Le texte oblige en outre chacune des quatre grandes banques systémiques françaises à cantonner au sein d'une filiale ad hoc les opérations sur compte propre sans utilité avérée pour le financement de l'économie, ainsi que les opérations avec les organismes de placement collectif à effet de levier, les hedge funds. Cette filiale ad hoc sera clairement séparée du groupe bancaire sur le plan prudentiel et capitalistique. Il ne pourra lui accorder ni garantie, ni refinancement. Elle devra respecter individuellement les ratios de solvabilité et de liquidité. Cela exige une immobilisation importante de fonds propres et d'actifs liquides qui rendra très coûteuses les activités de compte propre « pur ».
En outre, les pouvoirs du régulateur seront considérablement renforcés. Les banques devront communiquer à l'Autorité de contrôle prudentiel et de résolution (ACPR) la description précise et le compte rendu motivé de leurs activités de marché. Le régulateur disposera ainsi d'une cartographie précise des « desks » et de leurs mandats. Il pourra mesurer quantitativement les risques pris, mais aussi vérifier que les opérations menées correspondent bien à des opérations utiles au financement de l'économie.

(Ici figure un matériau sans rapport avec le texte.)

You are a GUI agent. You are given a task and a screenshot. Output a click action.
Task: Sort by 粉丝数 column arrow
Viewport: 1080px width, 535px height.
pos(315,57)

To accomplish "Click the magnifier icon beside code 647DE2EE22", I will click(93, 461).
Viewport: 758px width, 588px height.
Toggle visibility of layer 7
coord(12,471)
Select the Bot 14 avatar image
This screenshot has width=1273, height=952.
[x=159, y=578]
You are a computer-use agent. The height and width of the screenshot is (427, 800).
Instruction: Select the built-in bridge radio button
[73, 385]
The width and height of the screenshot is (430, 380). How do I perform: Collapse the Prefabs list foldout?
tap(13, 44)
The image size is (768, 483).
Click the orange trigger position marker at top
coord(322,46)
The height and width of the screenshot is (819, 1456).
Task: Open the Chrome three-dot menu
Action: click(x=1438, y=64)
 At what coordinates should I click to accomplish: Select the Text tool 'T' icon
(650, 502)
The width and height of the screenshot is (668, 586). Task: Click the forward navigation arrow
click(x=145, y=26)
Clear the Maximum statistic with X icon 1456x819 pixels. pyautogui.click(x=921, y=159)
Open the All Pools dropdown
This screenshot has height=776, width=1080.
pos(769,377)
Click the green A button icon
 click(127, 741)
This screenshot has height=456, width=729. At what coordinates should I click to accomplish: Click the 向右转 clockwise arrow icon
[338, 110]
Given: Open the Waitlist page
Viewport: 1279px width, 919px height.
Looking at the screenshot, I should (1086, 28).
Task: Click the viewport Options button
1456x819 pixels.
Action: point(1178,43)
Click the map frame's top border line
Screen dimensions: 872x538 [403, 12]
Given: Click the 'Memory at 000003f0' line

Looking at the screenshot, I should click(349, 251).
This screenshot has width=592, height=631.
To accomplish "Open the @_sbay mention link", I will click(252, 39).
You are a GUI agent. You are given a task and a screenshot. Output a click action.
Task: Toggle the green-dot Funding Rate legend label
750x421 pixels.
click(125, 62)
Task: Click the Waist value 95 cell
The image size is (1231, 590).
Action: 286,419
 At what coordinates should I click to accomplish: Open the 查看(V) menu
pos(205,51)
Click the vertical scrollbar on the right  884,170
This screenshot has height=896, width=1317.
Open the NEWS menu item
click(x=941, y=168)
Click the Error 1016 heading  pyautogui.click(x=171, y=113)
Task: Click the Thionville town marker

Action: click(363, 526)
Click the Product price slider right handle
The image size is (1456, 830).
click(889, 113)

L'ACPR pourra également interdire les opérations susceptibles de porter atteinte à la stabilité financière ou au bon fonctionnement et à l'intégrité des marchés financiers. En cas de risque systémique, les banques pourront se voir interdire d'investir dans un produit ou de le commercialiser.
En ce qui concerne la résolution bancaire, les établissements devront préparer, sous le contrôle du régulateur, un testament bancaire définissant les modalités de liquidation des actifs et de mise à contribution des actionnaires et des créanciers en cas de défaillance.
Dans la procédure de résolution, l'ACPR disposera de pouvoirs extrêmement étendus : elle pourra changer les dirigeants, nommer un administrateur provisoire, transférer ou céder d'office de tout ou partie de l'établissement, confier les actifs toxiques à un « établissement-relais », impliquer les créanciers dans le sauvetage en annulant ou en convertissant leurs titres. Les pertes des banques seront donc désormais épongées en priorité par les banques elles-mêmes, en application du principe « qui faute, paie », diminuant ainsi l'attrait des opérations spéculatives.
Un fonds national de résolution est créé, qui sera financé par les établissements de crédit et doté à terme de 10 milliards d'euros. Il compensera les pertes résiduelles, après mise à contribution des actionnaires et des créanciers.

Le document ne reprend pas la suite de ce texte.